What sort of disturbance? 'Not the least national content,' announced Liu Ke-ping, before anybody asked him. But to attribute to 'a few feudal landlords' and 'remnant Kuomintang agents' a rising which has kept the Chinese Army occupied since February strains credulity. Even by August Peking could only claim that the trouble was 'mainly' settled. Those who come over the passes to Kalimpong and Katmandu are definite that resistance continues, that there is a Tibetan 'People's Party' with cells throughout that wild vastness and that straight- forward, classless dislike of the alien invader is all of their creed that anyone needs to understand.

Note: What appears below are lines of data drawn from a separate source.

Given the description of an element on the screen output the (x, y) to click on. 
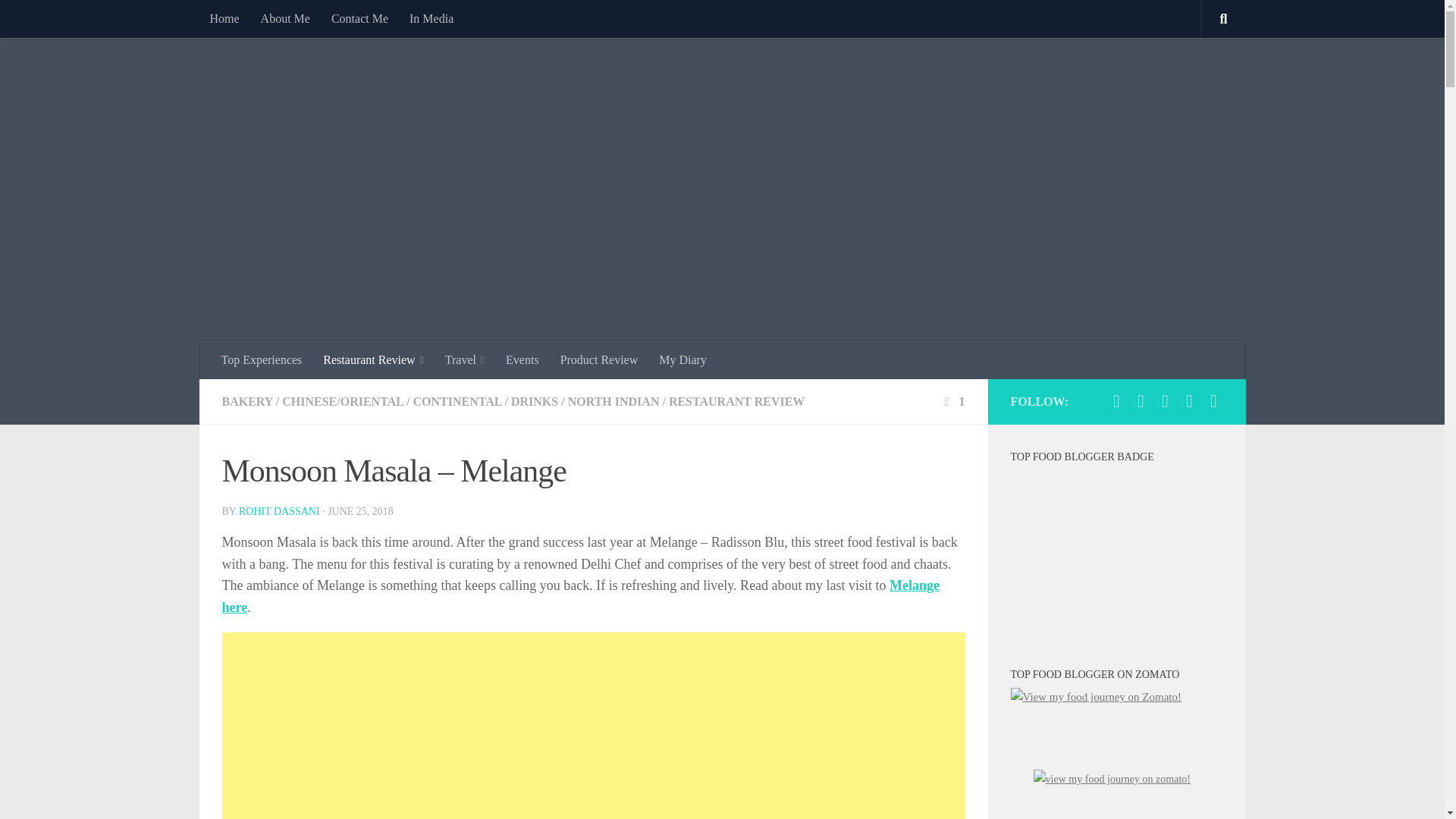
Restaurant Review (373, 360)
Travel (464, 360)
Contact Me (359, 18)
About Me (285, 18)
Skip to content (59, 20)
Posts by Rohit Dassani (279, 511)
Home (223, 18)
In Media (431, 18)
Top Experiences (262, 360)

If the Tibetan cause, as we may now call it, has something of the grandeur of the landscape in which it is set, it also has its loneliness. Isolated units of resistance must be isolated indeed, and there is no hope of outside assistance against an enemy with a hinterland for supplies and reinforcement. 'When we kill one Chinese, ten take his place' is a saying that has come down to the plains. Aircraft over the Potala, convoys of lorries, and other photogenic symbols of progress have had publicity overseas, but it is the comparative patience of the Chinese in Tibet that makes them formidable. The time-table of 'reform,' accelerated elsewhere, is here expediently extended. The plan to break down the Dalai Lama's authority by exploiting the Panchen Lama seems to have been abandoned as a failure. It will take time to tempt a sufficient number of Tibetans to Peking, to train them as Communist cadres and so build up an effective party on the soil, but it is apparently upon this process that the Chinese are now relying.